- **What to produce**
Return exactly the lines that run from the one containing "The height and width of the screenshot is (840, 1405)." to the end of the entries, with both ends included.

============================================================

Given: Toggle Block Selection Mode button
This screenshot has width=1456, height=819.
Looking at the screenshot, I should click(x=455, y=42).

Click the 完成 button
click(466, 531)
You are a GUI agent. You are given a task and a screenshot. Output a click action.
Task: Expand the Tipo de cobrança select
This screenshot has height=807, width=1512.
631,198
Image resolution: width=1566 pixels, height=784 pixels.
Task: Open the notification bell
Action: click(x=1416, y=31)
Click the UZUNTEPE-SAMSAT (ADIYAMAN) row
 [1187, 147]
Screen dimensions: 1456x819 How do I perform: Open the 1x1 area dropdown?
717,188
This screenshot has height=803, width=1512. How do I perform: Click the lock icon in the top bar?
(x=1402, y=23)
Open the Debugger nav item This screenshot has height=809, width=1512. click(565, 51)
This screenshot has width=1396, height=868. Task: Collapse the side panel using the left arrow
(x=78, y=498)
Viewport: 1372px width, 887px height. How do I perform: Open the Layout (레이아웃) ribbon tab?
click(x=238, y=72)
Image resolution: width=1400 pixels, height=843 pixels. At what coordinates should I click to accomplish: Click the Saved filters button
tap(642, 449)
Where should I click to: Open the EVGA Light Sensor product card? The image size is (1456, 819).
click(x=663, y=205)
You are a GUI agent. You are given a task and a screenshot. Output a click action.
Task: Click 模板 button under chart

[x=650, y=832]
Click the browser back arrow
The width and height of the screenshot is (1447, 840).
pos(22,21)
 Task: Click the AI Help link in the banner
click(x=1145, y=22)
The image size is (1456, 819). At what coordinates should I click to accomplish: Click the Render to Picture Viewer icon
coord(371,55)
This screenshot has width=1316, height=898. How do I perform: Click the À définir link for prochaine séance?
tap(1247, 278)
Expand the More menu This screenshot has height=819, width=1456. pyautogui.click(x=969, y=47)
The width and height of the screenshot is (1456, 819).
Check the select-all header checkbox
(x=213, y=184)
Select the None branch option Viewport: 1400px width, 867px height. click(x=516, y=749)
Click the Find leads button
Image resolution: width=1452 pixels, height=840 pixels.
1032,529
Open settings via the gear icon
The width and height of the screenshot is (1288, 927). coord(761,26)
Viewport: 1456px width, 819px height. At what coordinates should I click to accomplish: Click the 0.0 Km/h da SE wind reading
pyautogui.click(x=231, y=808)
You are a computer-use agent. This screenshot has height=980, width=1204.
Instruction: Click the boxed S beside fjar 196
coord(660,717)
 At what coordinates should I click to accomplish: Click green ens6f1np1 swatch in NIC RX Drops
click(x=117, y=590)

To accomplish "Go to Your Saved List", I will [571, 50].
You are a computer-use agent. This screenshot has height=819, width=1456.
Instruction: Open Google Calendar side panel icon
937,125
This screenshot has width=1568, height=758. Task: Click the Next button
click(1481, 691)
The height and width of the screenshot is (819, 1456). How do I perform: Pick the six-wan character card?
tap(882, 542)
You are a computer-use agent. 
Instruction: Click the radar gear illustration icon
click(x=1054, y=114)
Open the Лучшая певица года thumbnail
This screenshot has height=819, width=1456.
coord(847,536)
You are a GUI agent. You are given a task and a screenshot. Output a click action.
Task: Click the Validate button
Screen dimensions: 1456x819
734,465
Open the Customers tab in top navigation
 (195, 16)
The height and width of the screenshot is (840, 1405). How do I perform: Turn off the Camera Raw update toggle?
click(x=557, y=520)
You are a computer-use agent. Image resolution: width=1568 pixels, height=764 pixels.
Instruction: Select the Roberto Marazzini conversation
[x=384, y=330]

============================================================

- **Response to this exercise**
The height and width of the screenshot is (840, 1405). How do I perform: Turn off the Camera Raw update toggle?
click(x=557, y=520)
You are a computer-use agent. Image resolution: width=1568 pixels, height=764 pixels.
Instruction: Select the Roberto Marazzini conversation
[x=384, y=330]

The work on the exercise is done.